One thing that surprised me is that virtually everyone thinks that I’m Argentinian when I first speak, and they are incredulous when I say that I’m from the USA. After three people yesterday guessed that I was Argentinian, I asked the clerk at my hotel why he guessed that. His answer was that my Portuguese was not good enough to be native Brazilian, but it’s good enough that I must be local. Given my skin color and our location in southern Brazil, Argentinian is the most likely guess. He has never encountered someone from the USA who speaks Portuguese. If anything, the folks from the USA who come through here (Tambaú) try using Spanish, which kinda sorta works. So, if my goal is to fit in as a native, I have failed, but I think that seeming like someone from the correct quadrant of the continent is a good first step.

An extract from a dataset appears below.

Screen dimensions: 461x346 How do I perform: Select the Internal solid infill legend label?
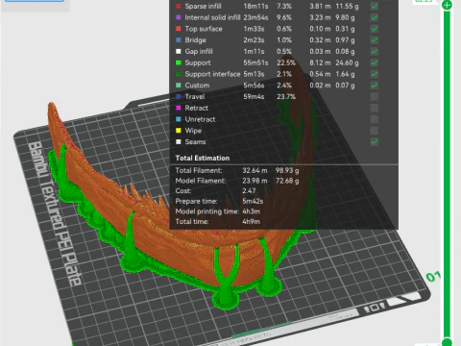(212, 17)
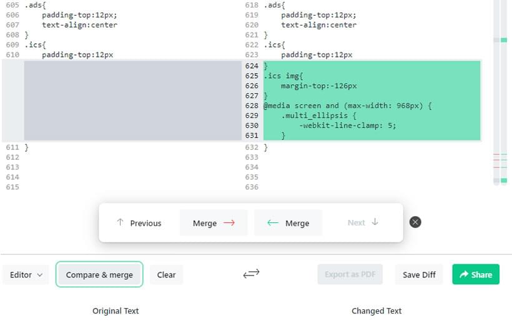Click the red merge-right arrow
Image resolution: width=512 pixels, height=323 pixels.
tap(229, 223)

One part of not quite fitting in is having a difficult first name. First, they see the ‘o’ and want to pronounce it like the English word ‘awe’. Second, Brazilians have a very hard time ending a syllable with a stop consonant, as at the end of ‘Todd’. They will insert a vowel after the consonant to “fix” the word. Since the inserted (epenthetic) vowel is virtually always an /i/ or /e/, and since most Brazilians pronounce ‘di’ as if it were ‘dji’, this means that most Brazilians will say my name as an English-speaker would pronounce ‘Tawjee’. I’m sure that my attempts to correct people are undermined by everyone’s common experience with this brand:
I’m writing this blog post from the lovely Hotel Tarzan in Tambaú. Yesterday was a hard day, and I got in very late, so I decided that today would be a recovery and laundry day. Washing clothes in the sink and the hanging them off one’s backpack to dry during the next day’s hike can work adequately to remove stink, but really doing laundry once a week is nice.
The main thing that made yesterday hard was the ~20km of trail that was made of such fine sand that I’d call it powder. Walking through deep, powdery sand is… well… a slog. Yesterday was supposed to be a 39km day, so even the planned distance was going to be hard in these conditions. On top of that, though…
The place where I had counted on refilling water halfway through was a bust. No one was home but the dogs, and they wanted to kill me. I eventually convinced the dogs to let me live, but that caused its own problem: we had gone from being mortal enemies to best friends, so they followed me for the next few kilometers to protect me from pigs and other dogs.
Much though I liked having a posse, I didn’t want to be responsible for someone losing their pets. I failed at making them leave me on the trail, so I had to backtrack all the way back to their place. When we got there I felt like a tremendous asshole when I had to act aggressively toward them to convince them that I was foe, not friend, and should not be followed.
The next place where there was potable water, the spout was protected by wasps. Lots of angry wasps. If you know me at all, you know that I have a phobia of flying stinging insects. But I was also nearly out of water, a 20km hike from the next town, in 80-something-degree-Fahrenheit weather. So I attempted to get water. One sting was enough for me to say “Fuck that!” and continue back on the trail. I had set out in the morning with enough water to survive and be functional—just not enough to be comfortable and happy.
Eventually, hours after sunset, I reached the outer neighborhoods of Tambaú. I have never been so happy to buy a Coca-Cola and hamburger. By the time I remembered that some people had asked for a picture of a sandwich with crispy fried shoestring potatoes on it, this is all that remained of my hamburguer saladão:
Tomorrow morning, I continue on to Casa Branca, through more farmland and rangeland, as I climb from the sugarcane behind me into citrus and livestock and coffee in front of me.